CnetG
As key strategic partner of 30% Club Malaysia, CnetG Asia organised its first Board Profile Writing Masterclass, a two-hour virtual session on 13th August 2021.

Hosted for 21 board-aspiring mentees from the Board Mentoring Scheme of the 30% Club, the masterclass was designed to help women candidates align their resumés for higher appointment effectiveness.

Women in the corporate world face larger gaps in recruitment mostly reinforced by the way they describe themselves and their achievements on their resumés. For board aspirants, poor profile creation is one of the biggest factors undermining their competencies and detracting recruiters from picking them for critical positions.

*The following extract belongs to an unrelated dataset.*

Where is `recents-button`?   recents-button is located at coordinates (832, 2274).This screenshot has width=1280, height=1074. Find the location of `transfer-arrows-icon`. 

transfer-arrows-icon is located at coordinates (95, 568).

Conceptualised and delivered by Raj Kumar Paramanathan, Managing Partner, CnetG Asia, the masterclass was an attempt to re-format the way women presented themselves for board positions. Pivoting from the standard resumé procedure, the masterclass threw light on gender bias in resumés where women unconsciously use a higher frequency of collaborative words instead of strong verbs -– which indicate output and impact.

As board resumés are different from executive ones, it should possess strategic relevance, match corporate governance principles and P&L management in the organisation. The session encouraged board aspirants to showcase their value instead of downplaying themselves as merely support forces in successful projects.

Most often, women shy away from staking ownership, a trait far different from men, who are more confident at referring to projects as their own accomplishment. Correspondingly, lengthy narratives -- often seen in women’s resumés -- also bring down their chances of success.

What distinguishes men’s profiles from women’s are brevity, clarity and choice of words. With numerous studies and examples, Mr. Paramanathan pointed out that recruiters often looked for smart, compact profiles that reflected a checklist of skills and accomplishments that could match the roles they were hiring for.

Women’s reluctance to give a dazzling snapshot of their career achievements are leading them to play secondary roles. Although women may be more qualified than their male counterparts for certain roles, the presentation of their resumés do not reflect their true potential or charisma.

Speaking at his virtual masterclass, Mr. Paramanathan said, “The Top 1/3 of the resumé is termed as the “prime real estate”, wherein candidates should describe the expertise and value they bring to the organisation. It is key to provide context and specifics instead of broad statements to highlight their expertise and competencies.”

The 30% Club Malaysia’s Board Mentoring Scheme is one of the most successful interventions where mentees are paired with Chairs, Board Directors and CEOs as mentors. The association aims to ensure women a place in organisational decision-making and advocates for effective representation of women in boards across companies in Malaysia. CnetG Asia plans to make their board profile writing masterclass an annual affair for mentees of the Board Mentoring Scheme of the 30% Club Malaysia.